Intel announced that it has joined the MLCommons AI Security Working Group and will collaborate with a team of industry and academic experts to establish artificial intelligence security standards and create guidelines for responsible artificial intelligence development.
As a founding member, Intel will contribute its expertise to help create a flexible AI security standards platform to measure the security of AI tools and models, as well as potential risk factors.
As testing matures, the AI safety standards developed by the working group will become an important criterion for society to view AI deployment and security.
Deepak Patil, Intel corporate vice president and general manager of Data Center AI Solutions, said Intel is committed to promoting the responsible development of artificial intelligence so that everyone can use artificial intelligence equally and safely. Intel will view security issues from a comprehensive perspective, while innovating in hardware and software to promote the ecosystem to build trustworthy artificial intelligence.
Due to the ubiquity of large-scale natural language models, it is crucial to connect the entire ecosystem to address the security issues of AI development and deployment. Deepak Patil expressed his willingness to work with the industry to define new processes, methods, and standards to enhance the ubiquitous application of artificial intelligence in the future.

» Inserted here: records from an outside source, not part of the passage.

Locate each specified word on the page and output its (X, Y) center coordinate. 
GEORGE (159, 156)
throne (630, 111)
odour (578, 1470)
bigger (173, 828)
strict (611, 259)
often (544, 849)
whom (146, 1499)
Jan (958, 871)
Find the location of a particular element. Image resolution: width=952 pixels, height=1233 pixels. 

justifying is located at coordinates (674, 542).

To mitigate the societal risks posed by powerful technologies and to responsibly train and deploy large natural language models and tools, the working group will provide a safety rating system to assess the risks posed by new and rapidly evolving artificial intelligence technologies.

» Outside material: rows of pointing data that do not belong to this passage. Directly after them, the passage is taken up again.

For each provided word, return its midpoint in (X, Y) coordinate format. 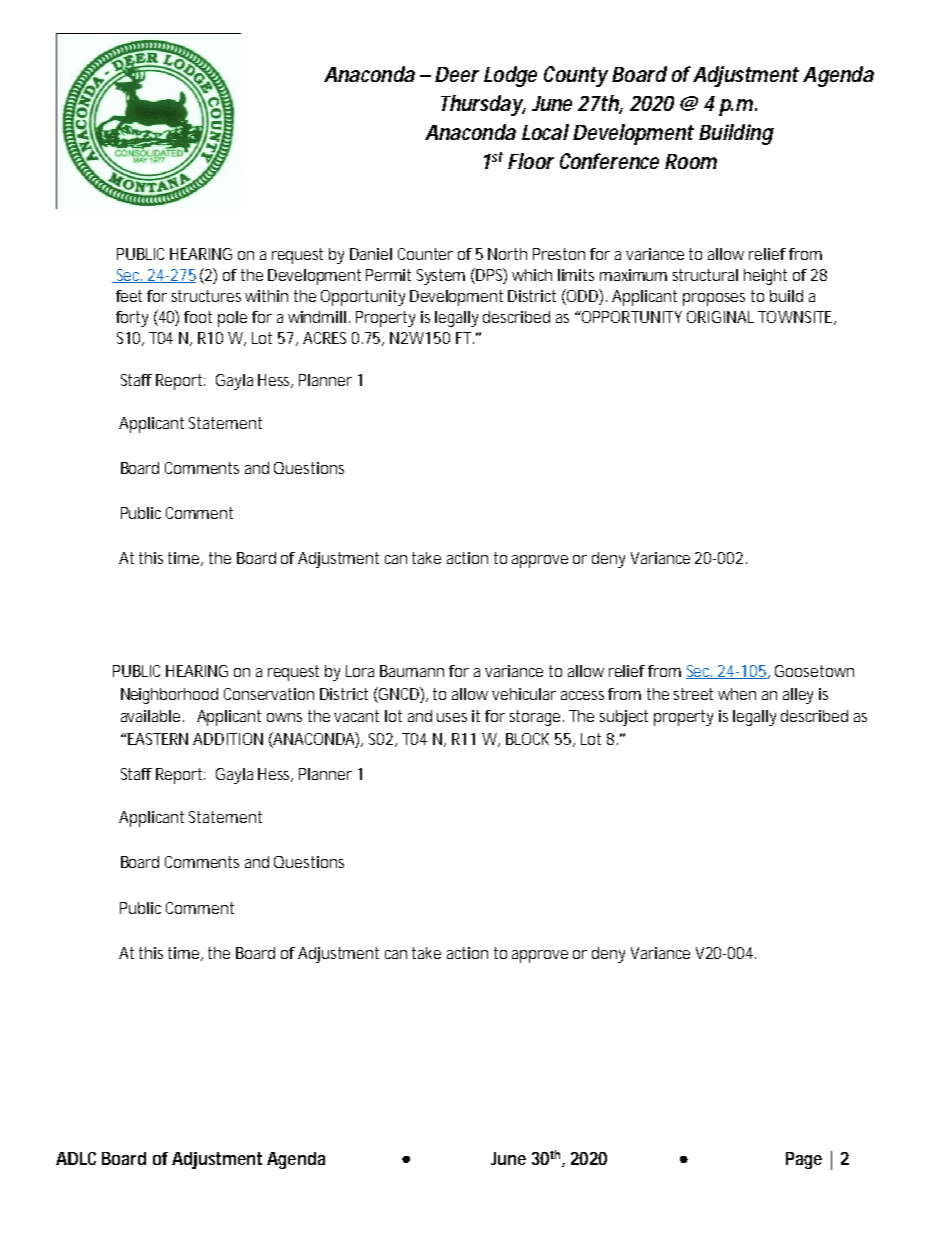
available (150, 716)
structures (206, 296)
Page (804, 1160)
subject (624, 718)
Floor (531, 161)
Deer (457, 74)
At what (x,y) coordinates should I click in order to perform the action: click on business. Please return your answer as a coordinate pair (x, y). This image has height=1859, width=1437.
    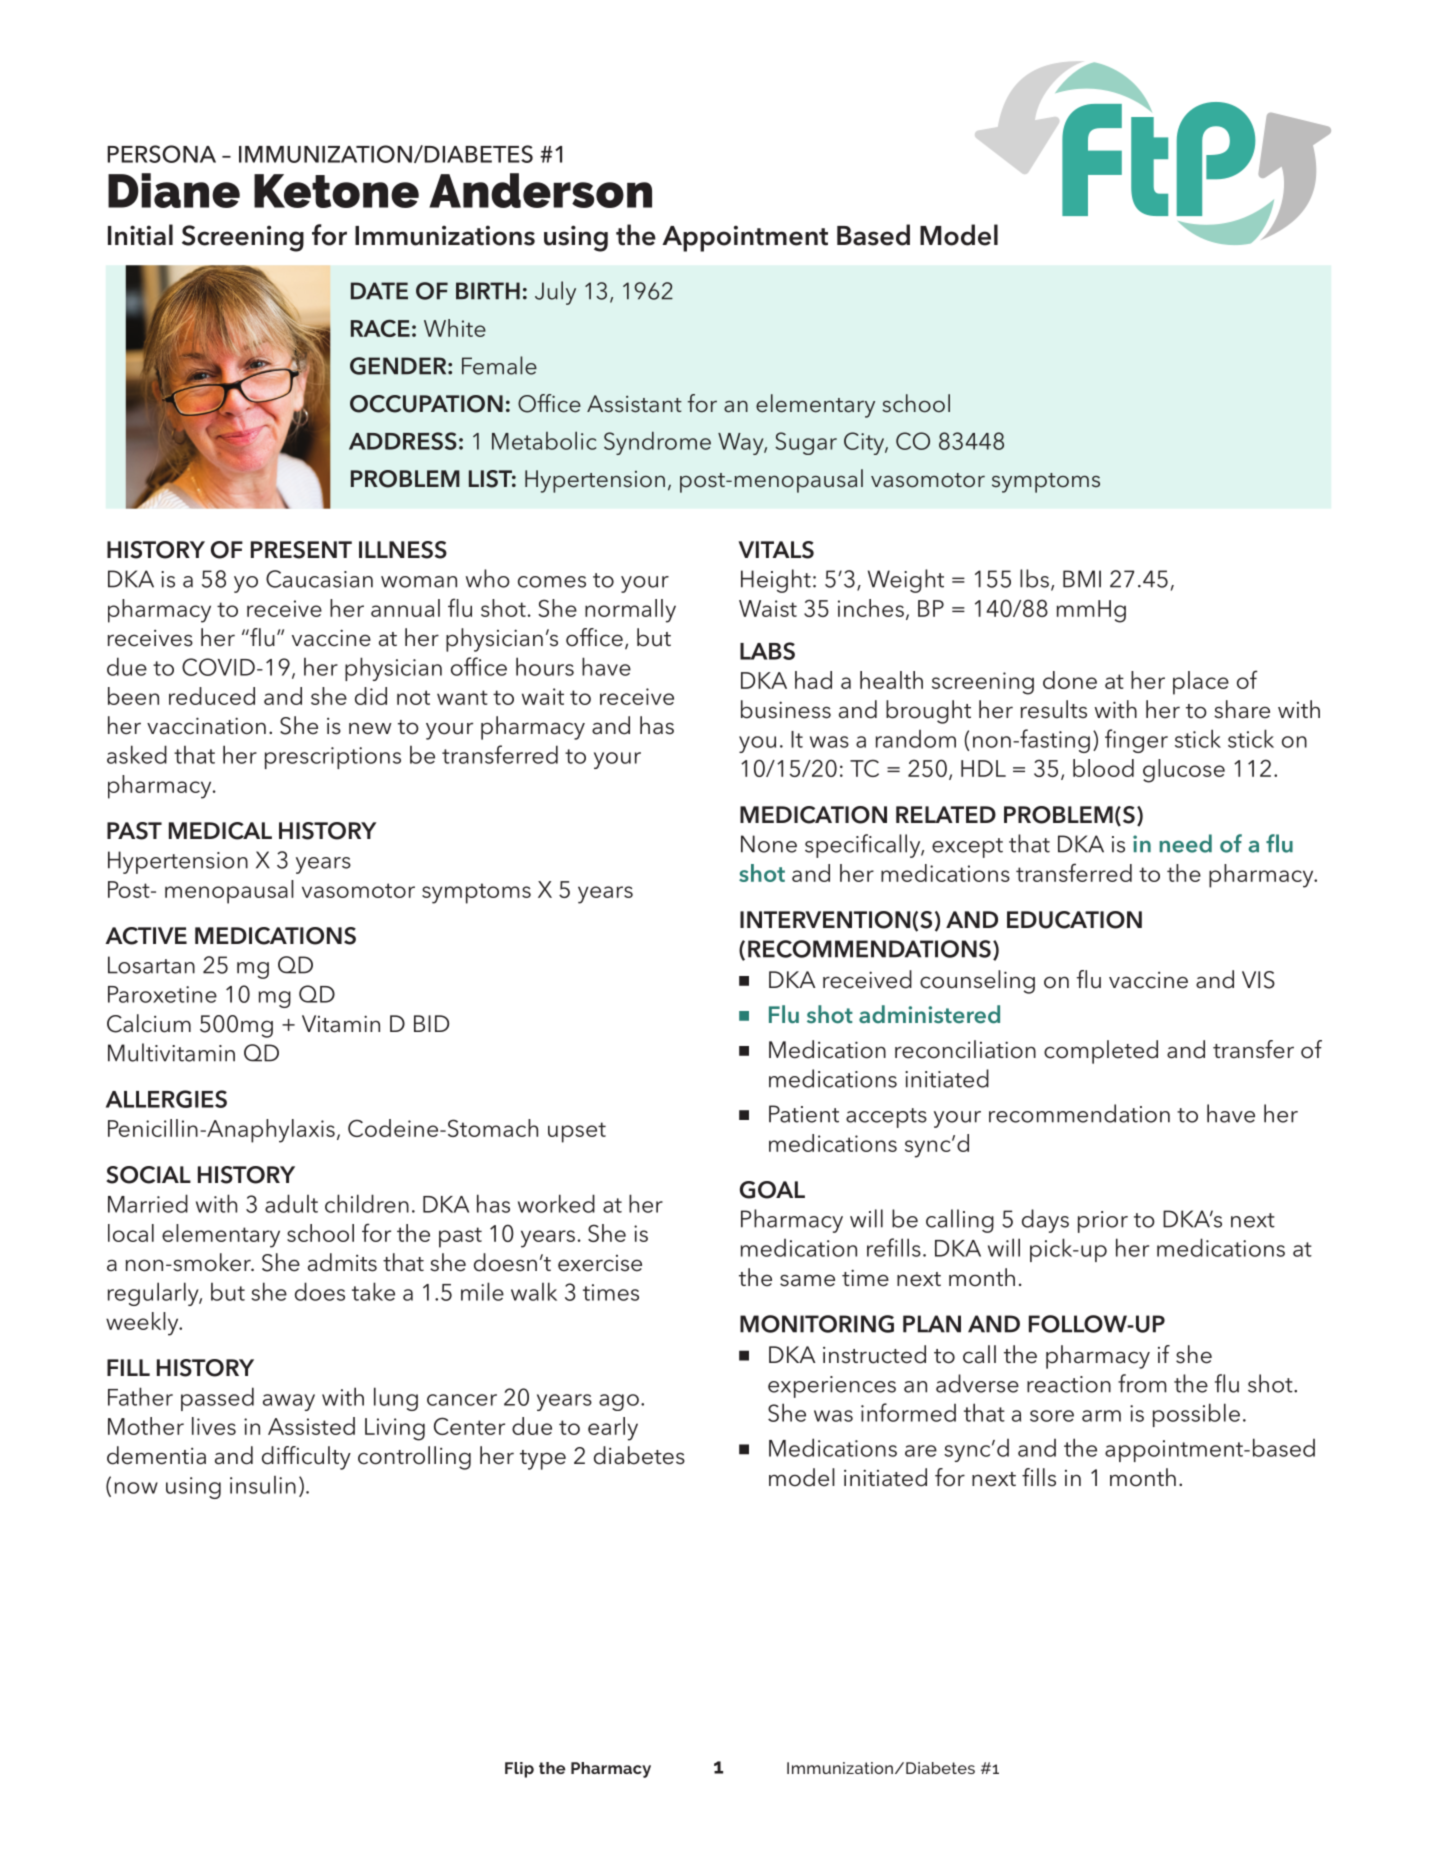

The working group's initial focus will be developing security standards for large natural language models, building on the work of researchers at Stanford University's Center for Foundational Models and the Comprehensive Evaluation of Language Models (HELM) project. Intel will share with the AIS working group its rigorous, cross-disciplinary review process for developing AI models and tools, helping to establish a common set of best practices and standards for evaluating the secure development and deployment of generative AI tools that leverage large natural language models.